§ **Записи о поиске слов и элементов**:
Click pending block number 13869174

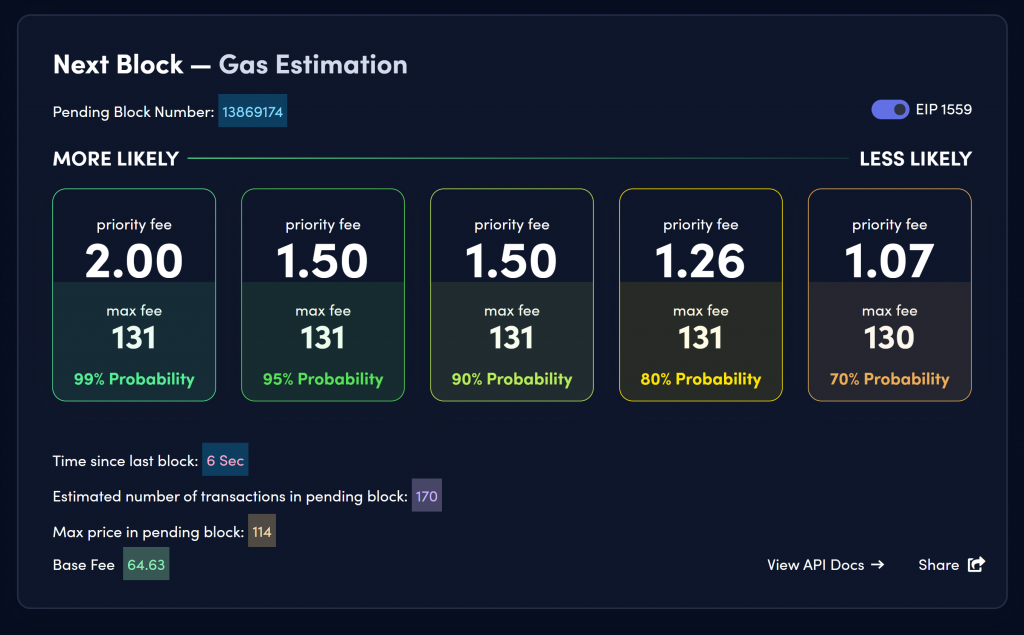click(253, 111)
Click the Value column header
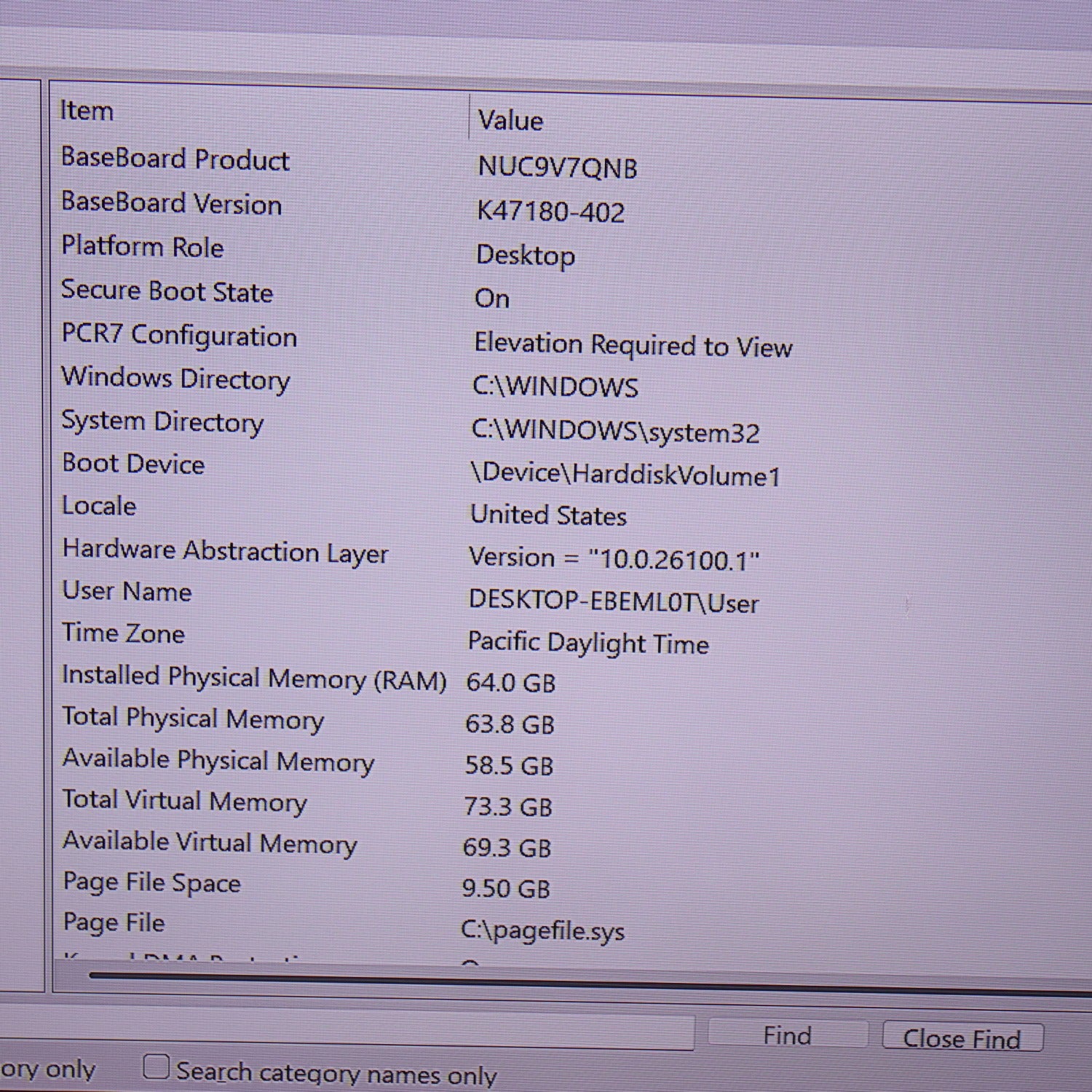Viewport: 1092px width, 1092px height. tap(510, 120)
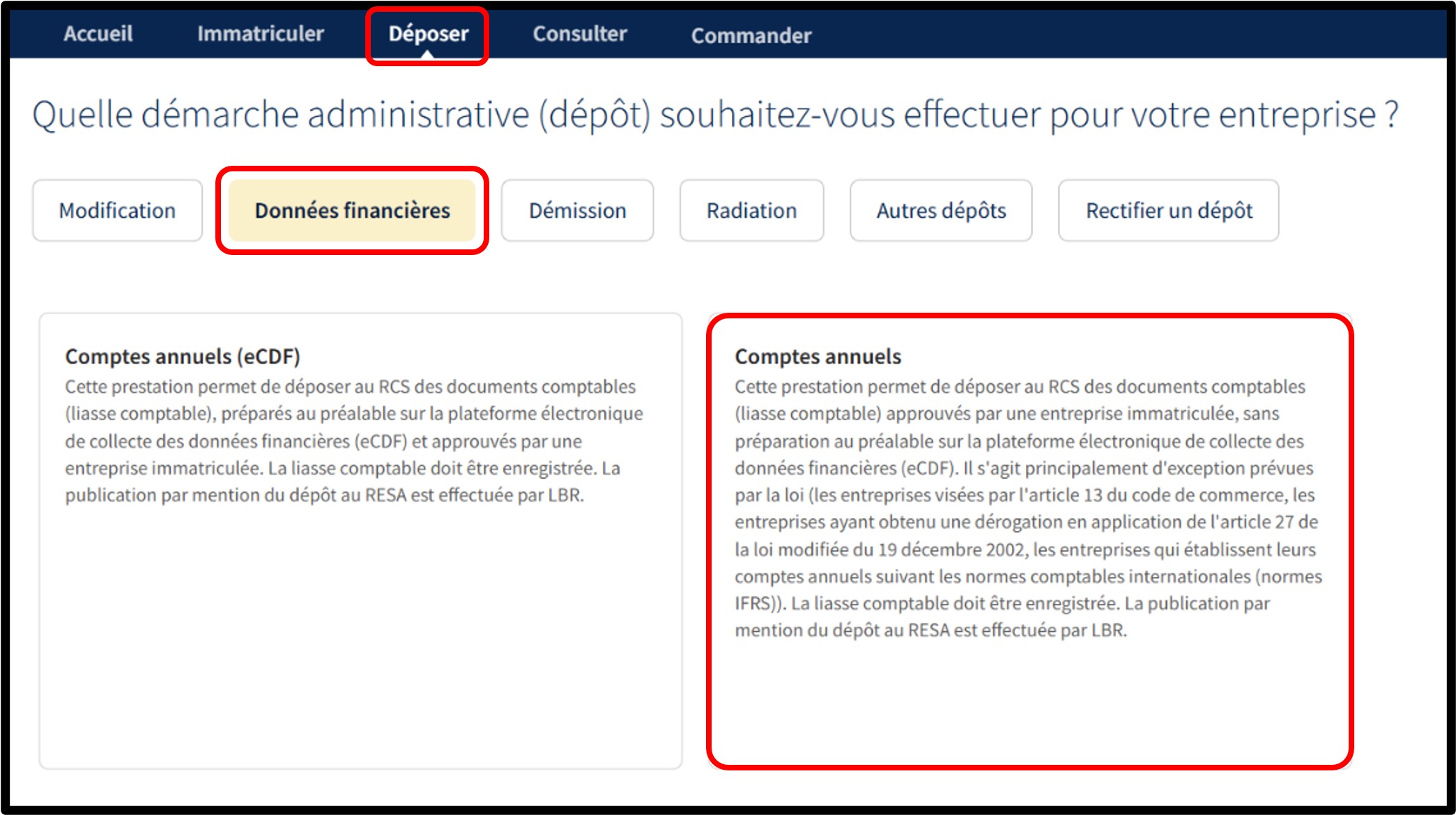Click empty area below Comptes annuels text
This screenshot has height=815, width=1456.
1029,704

§ **ЗАДАНИЕ**:
Перепишите дословно все строки приведённых выше данных. Изображения в ответ не включайте.

§ **ОТВЕТ К ЗАДАНИЮ**:
Click pending block number 13869174

click(253, 111)
Click the Value column header
Viewport: 1092px width, 1092px height. tap(510, 120)
Click empty area below Comptes annuels text
This screenshot has height=815, width=1456.
1029,704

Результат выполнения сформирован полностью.